Défense à travers la presse
En ce mois de campagne électorale, les problèmes de défense n’ont pas eu l’avantage de retenir l’attention ni des candidats ni de l’opinion. Voyons-y l’effet d’un consensus qui pour être constamment mis en avant pourrait bien masquer quelques divergences, notamment dès lors que serait abordée la question de l’unification européenne. Nous n’en sommes pas encore là et le sujet de ce mois reste à coup sûr l’Accord de Genève sur l’évacuation des troupes soviétiques d’Afghanistan.

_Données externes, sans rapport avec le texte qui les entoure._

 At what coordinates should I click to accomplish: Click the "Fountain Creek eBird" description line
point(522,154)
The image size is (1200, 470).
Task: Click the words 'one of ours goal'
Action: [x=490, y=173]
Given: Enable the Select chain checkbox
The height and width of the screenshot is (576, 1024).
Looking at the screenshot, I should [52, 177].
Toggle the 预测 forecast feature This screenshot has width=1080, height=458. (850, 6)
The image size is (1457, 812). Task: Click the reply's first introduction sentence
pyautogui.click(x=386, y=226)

Nul ne doutera que la paix soit un grand bien. Pour se l’assurer, l’Afghanistan aurait dû de toute évidence s’appliquer à briser un grand État constituant une menace constante. Ne le pouvant, et cet État ayant agi de manière à envoyer ses divisions fouler le sol afghan, restait à s’en défaire par une guerre opiniâtre. Voici le but bientôt atteint, mais il va maintenant falloir établir la paix entre Afghans et pour ce faire il conviendrait de réunir les factions et les partis qui vivent de la division. L’affaire ne paraît pas plus aisée. Quoi qu’il en soit, l’Otan n’a pas manqué d’applaudir à cet Accord dont elle espère une nouvelle amélioration des relations Est-Ouest. Nos confrères semblent plus réservés à ce sujet.

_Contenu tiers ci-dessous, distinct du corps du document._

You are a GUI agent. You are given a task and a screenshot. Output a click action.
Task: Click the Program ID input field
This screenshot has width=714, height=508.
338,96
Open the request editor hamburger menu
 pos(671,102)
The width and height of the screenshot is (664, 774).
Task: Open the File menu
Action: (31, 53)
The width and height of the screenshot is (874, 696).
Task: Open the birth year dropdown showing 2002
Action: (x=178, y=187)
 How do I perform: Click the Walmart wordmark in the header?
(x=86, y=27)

L’éditorialiste du Monde en date du 9 avril 1988 prend soin de nous projeter sur la lanterne magique la nouvelle image de l’URSS :
« Ce désengagement d’Afghanistan donne à M. Gorbatchev le considérable atout de l’identifier toujours plus à l’avantage que s’acquiert l’URSS en modifiant son image. Il y a trois ans encore, du Tiers-Monde à l’Amérique en passant par l’Europe, elle était le pays de la sclérose intellectuelle, d’une agression condamnée par toute la communauté internationale, de la répression, de la crispation, de l’échec. Aujourd’hui, elle est devenue le pays qui parvient à revenir sur ses erreurs diplomatiques et a su régler, par leur élimination, la crise des euromissiles ; le pays dont le réveil incertain fascine le monde, qui a retourné comme une crêpe l’opinion et le monde politique américains, qui commence à modifier la donne européenne et suscite à nouveau l’intérêt du Tiers-Monde ».

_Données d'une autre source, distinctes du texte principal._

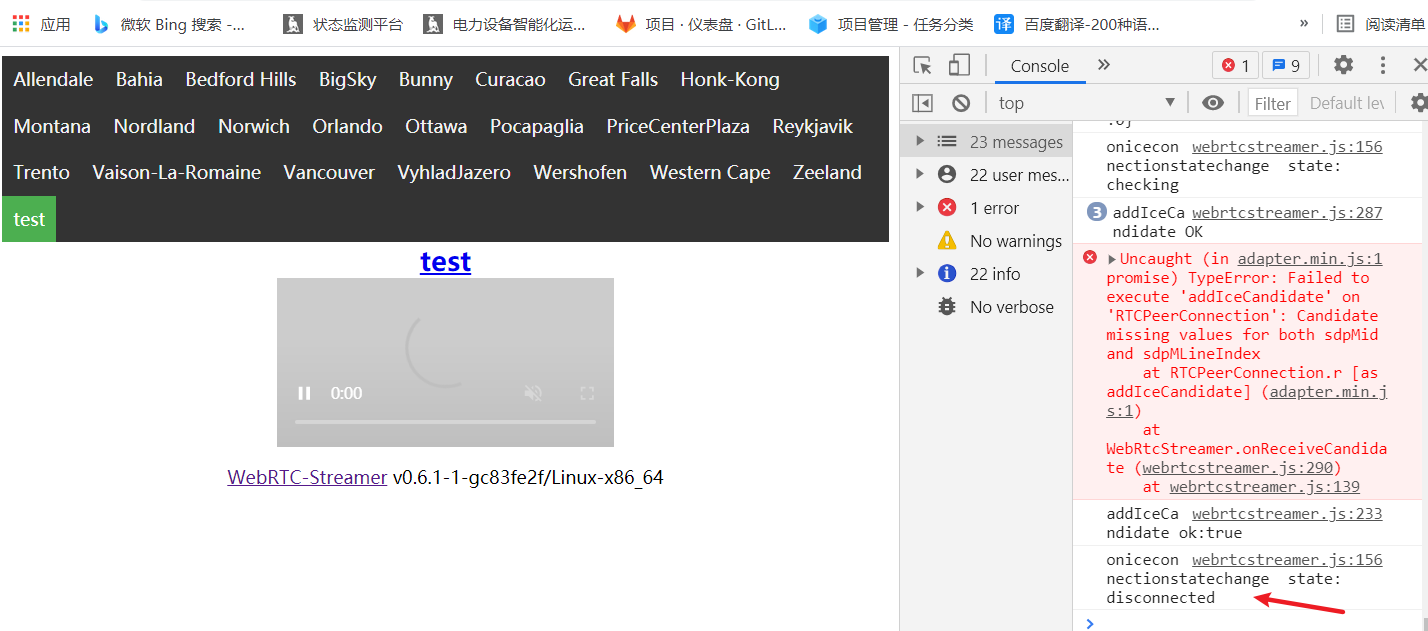Open the console sidebar toggle icon
This screenshot has height=631, width=1428.
pos(921,102)

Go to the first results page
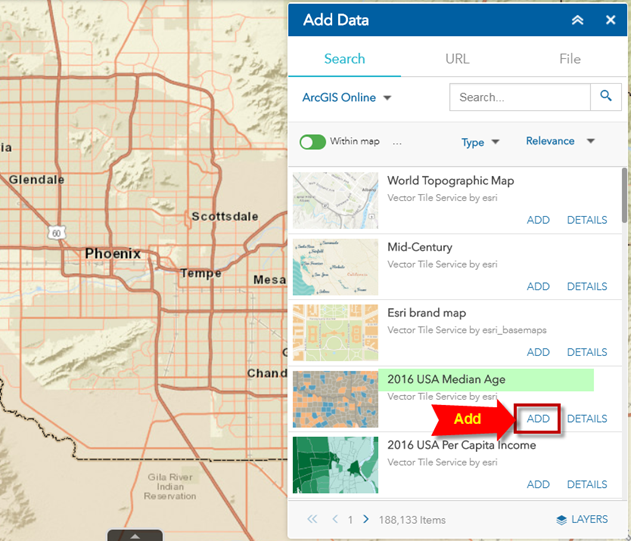click(312, 519)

Ces louanges mériteraient sans doute d’être soupesées à l’aune du réalisme. Est-il assuré que le Tiers-Monde ait à se réjouir en la circonstance ? Certes, en Afghanistan, l’Union soviétique recule mais avec habileté. De toute manière il s’agit, à en croire Philippe Marcovici dans Le Quotidien de Paris du même jour, d’un tournant historique :
« Face aux incertitudes de l’avenir, une seule certitude demeure, celle du recul soviétique. Pour en mesurer la portée et peut-être les conséquences, il suffit de rappeler que ce sera la première fois que l’Armée rouge quittera, même si ce retrait n’était pas total, un pays occupé par elle. Il s’agit donc bien d’un tournant historique pour l’Union soviétique. S’il serait exagéré d’affirmer que toutes ces années d’intervention se soldent par une défaite, il est clair qu’elles débouchent sur une non-victoire. Ce qui, au regard des forces en présence, revient strictement au même. L’Armée rouge, ses blindés, son artillerie, ses hélicoptères d’assaut, n’ont pu venir à bout d’une résistance qui, aux premiers jours, n’était armée que de mauvais fusils et d’une foi inébranlable dans la victoire. Empêtré dans ses difficultés intérieures et occupé à restaurer une diplomatie usée par de longues années d’immobilisme, Gorbatchev a donc dû lâcher du lest. En Afghanistan d’abord, mais aussi en Angola et en Amérique centrale. Pour la première fois, Moscou devrait-il reculer simultanément sur plusieurs fronts ? »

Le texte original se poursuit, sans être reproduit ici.